DIRECTIONS: Which of the lines below contain the word "order"? Copy each of those lines in full, treating uppercase and lowercase letters as different.

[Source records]
═══

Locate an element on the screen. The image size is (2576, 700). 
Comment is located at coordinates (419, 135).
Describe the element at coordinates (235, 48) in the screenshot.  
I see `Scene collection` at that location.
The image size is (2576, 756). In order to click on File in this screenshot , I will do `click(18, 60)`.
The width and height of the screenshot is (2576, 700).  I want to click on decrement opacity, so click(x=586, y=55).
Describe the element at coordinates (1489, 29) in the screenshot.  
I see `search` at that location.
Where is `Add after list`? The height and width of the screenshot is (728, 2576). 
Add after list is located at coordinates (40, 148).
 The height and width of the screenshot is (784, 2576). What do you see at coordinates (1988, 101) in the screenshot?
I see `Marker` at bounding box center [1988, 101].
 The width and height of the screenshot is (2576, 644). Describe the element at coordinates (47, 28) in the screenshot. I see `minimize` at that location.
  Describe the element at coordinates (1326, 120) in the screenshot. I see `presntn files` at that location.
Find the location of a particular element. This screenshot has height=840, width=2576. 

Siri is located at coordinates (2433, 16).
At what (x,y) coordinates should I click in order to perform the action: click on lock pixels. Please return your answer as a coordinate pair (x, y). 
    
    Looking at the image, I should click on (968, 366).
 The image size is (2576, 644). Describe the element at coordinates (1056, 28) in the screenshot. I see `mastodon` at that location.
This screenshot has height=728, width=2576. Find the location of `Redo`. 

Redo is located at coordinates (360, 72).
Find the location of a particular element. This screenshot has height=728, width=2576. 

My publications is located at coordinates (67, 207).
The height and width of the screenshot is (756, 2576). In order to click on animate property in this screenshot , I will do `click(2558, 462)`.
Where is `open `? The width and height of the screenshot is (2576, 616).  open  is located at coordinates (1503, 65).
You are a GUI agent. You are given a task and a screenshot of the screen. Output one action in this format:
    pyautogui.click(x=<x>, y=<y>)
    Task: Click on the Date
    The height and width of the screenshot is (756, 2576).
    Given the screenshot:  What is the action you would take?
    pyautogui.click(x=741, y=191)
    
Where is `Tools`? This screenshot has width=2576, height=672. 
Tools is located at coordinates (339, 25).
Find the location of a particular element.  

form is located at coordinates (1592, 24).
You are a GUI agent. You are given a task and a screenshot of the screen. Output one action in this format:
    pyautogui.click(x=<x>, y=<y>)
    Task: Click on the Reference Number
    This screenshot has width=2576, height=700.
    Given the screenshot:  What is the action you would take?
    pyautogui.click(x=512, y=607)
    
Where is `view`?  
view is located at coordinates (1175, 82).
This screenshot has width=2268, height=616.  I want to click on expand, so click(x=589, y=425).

═══

EXERCISE RESPONSE:
The image size is (2576, 756). In order to click on File in this screenshot , I will do `click(18, 60)`.
At what (x,y) coordinates should I click in order to perform the action: click on lock pixels. Please return your answer as a coordinate pair (x, y). 
The height and width of the screenshot is (756, 2576). In order to click on animate property in this screenshot , I will do `click(2558, 462)`.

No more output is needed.